# start of Page

EP by Tar
- Released: 1993
- Genre: Rock
- Label: Touch and Go
- Producer: Brad Wood, Tar

Tar chronology
| Jackson (1991) | Clincher (1993) | Toast (1993) |

= Clincher (EP) =

Clincher is an EP by the American band Tar, released in 1993. The band supported it with a North American tour that included shows with Jawbox.

==Production==
The EP was produced by Brad Wood and Tar. It was named for a song that would appear on the band's next album, Toast. The band took a democratic approach to songwriting, playing together in the studio and then discussing what was working. They allowed the songs to take shape without having any ingrained ideas about form or genre, although they wanted more melodicism. Mark Zablocki and John Mohr played customized aluminum guitars; a photo of a Specimen Products guitar adorns the EP cover. "Teetering" is a remixed version of a previously released song. "Deep Throw" and "Solution 8" are live tracks; the studio version of the former had first appeared on a Sub Pop single. The band decided to include them because the originals were issued in limited presses.

# end of Page
# start of Given information

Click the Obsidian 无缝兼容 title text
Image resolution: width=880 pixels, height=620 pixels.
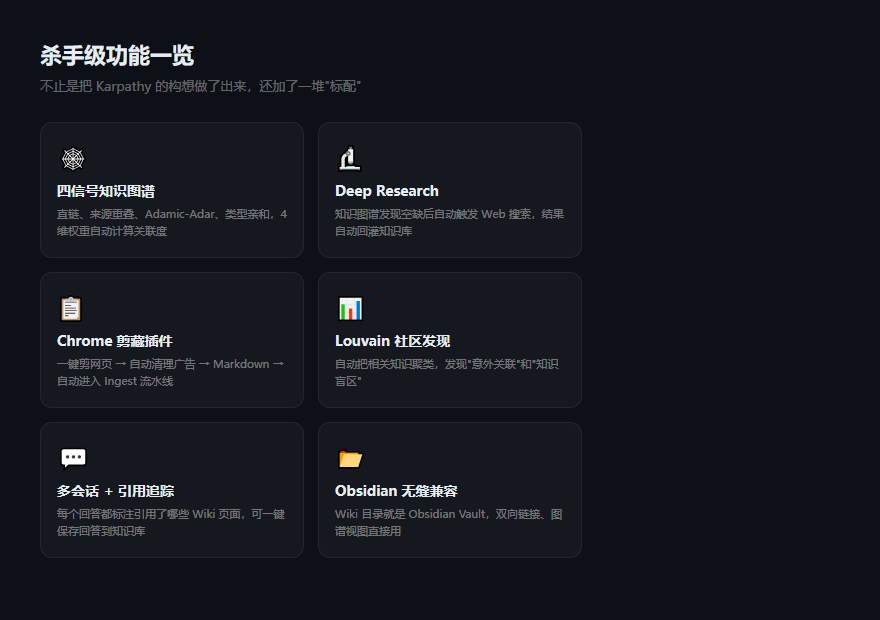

# end of Given information

Task goal: Which individual people are named in the page about the Clincher EP?

Answer to the exercise: Brad Wood, Mark Zablocki, John Mohr